Healthy food is the material basis for exchanges between producers and consumers. The crux of this process is healthy products, information transmission, fair trade, understanding, care and concern. These four key areas are therefore the direction towards which we must strive if we want to achieve the objective of urban-rural interaction.

"Transmit information, resolve to cultivate humanity" will be the motto of our rural work in the future. We hope to help farmers live their ethos of "respecting nature and caring for people". We hope there will be more Liu Zhanhongs—more farmers who love the land and love life. Regarding urban dwellers, the direction of our future work is definitely to increase our influence on consumers and to bring them closer to rural areas so that they may take part in production and labour. We hope they will gain more understanding of the land and of farmers and show respect for their labour, and become concerned with the producers rather than just with the price, the quality and the look of the products. Sharing the outcome of labour—fair trade of healthy food— is definitely the link between these two aspects of rural production.

Without understanding the above, urban-rural interaction will always be illusory, like a castle in the air!

Allow thoughts to settle and expand one's imagination

By the time I came home, northern China was already very cold. When I recollected on the journey of "touching the ground and taking root", I wondered if the above was all I had gained. I had hovered between wanting and not wanting to make this trip of exchange and visits. When we visited the Green Shop, the Community-oriented Mutual Economy and the Hong Kong House of Stories in the city centre of Hong Kong, we heard stories of the changes that have occurred in old urban communities. Then we visited Kadoorie Farm. Later when I listened to the sharing of Guangdong Green Farming Social Work Development Centre, when they said, "zhongxin, zhongxin*, it is the fetter to our mind", I was reminded of my own state of mind four to five years ago. Thoughts and emotions surged in me. I was excited at the experience of participants from Hong Kong and Taiwan, which had expanded my imagination about our own work…

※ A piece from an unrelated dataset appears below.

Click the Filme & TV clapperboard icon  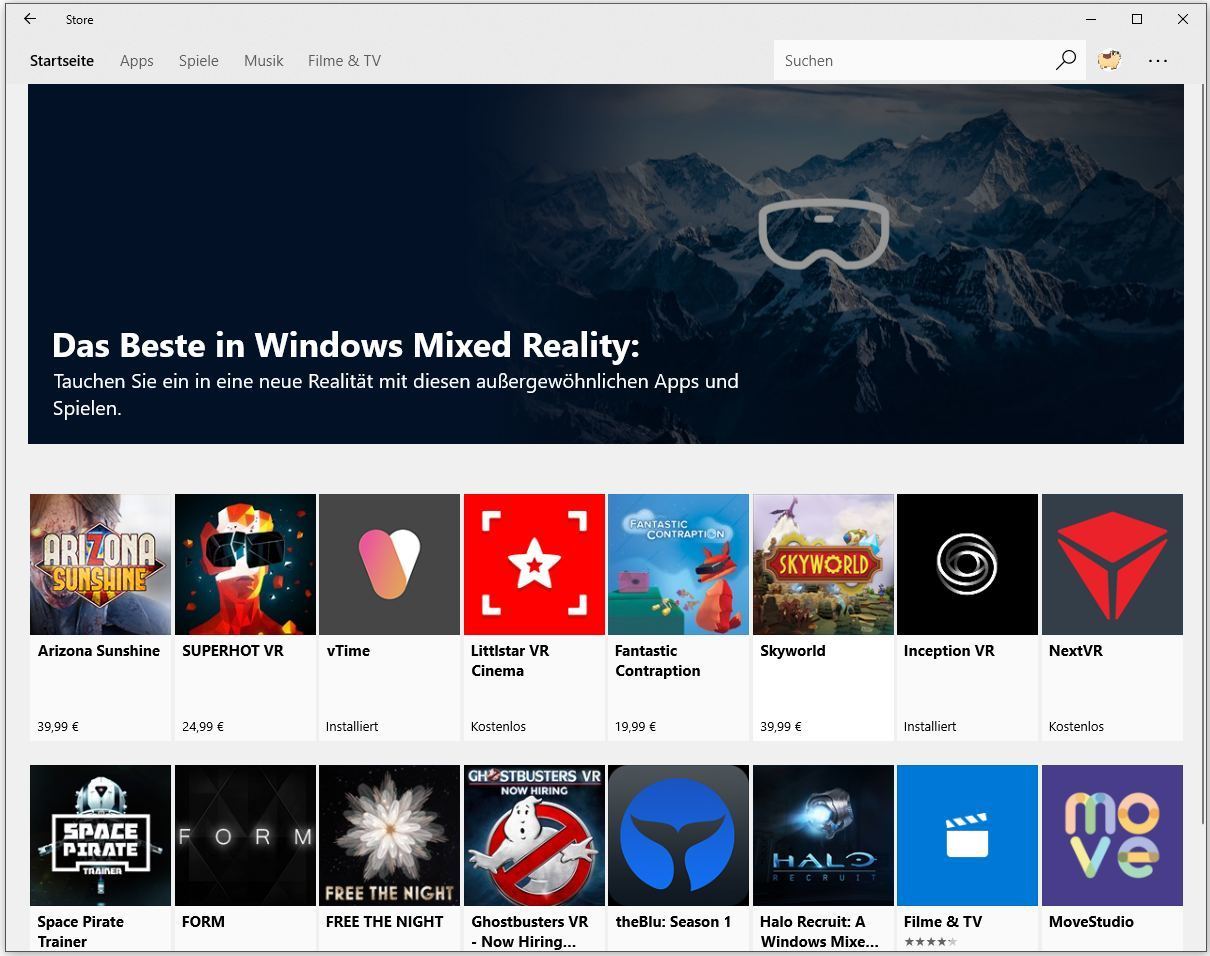click(x=967, y=835)
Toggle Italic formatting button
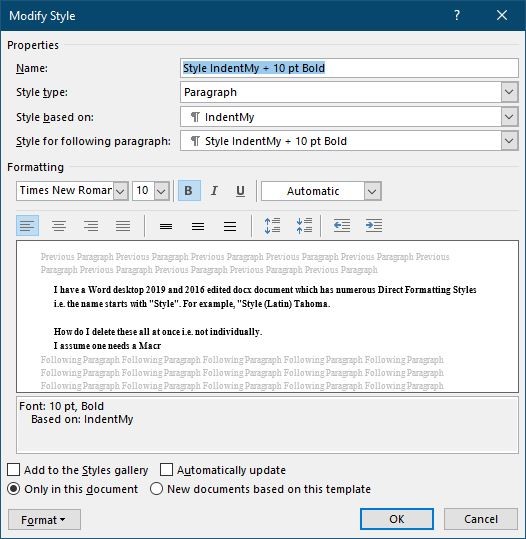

No matter under what circumstances we were drawn to the issue of land, every organisation and every person that joins in the movement exudes a fragrance of the earth, which is filled with life! "If we insist that we won't be able to reap the harvest, we will definitely miss what is going to be splendid!" As one sighs and says this, inside us we can always feel the seeds sown on the surface of the earth, growing roots and sprouting, and a vast stretch of life will gradually bloom in splendour.

Translator’s note:
* In Chinese, the term zhongxin, which means "centre", is composed of two characters, "middle" and "heart" or "in" and "mind".

Photo sharing:
+ Click thumbnail to enlarge photo

Mr Chang Cheng-Yang of the Chi Mei Community College and Mr Tseng Rui-Sheng of the Jiasian Township Association from Taiwan talk about their experience of urban-rural interaction in the island's CSA practices.
Ms Chang Tianle (the one holding a microphone) from Beijing speaks about the experience of CSA fairs held in the capital city.
We try to express the concept of urban-rural interaction by using pigments and cloths of different colours in a for T-shirt design.
Participants in the CSA Forum meet Hong Kong farmers and get to know the history of Hong Kong’s agriculture, triggering lots of excitement and imagination about the author’s own work.
 
 

  1. Liu Zhanhong is the president of Panzhihua Hexin Cooperative of Sichuan. Both Liu and Li zhao were participants of "Touching the Ground and Taking Root—A Seminar on CSA Experience".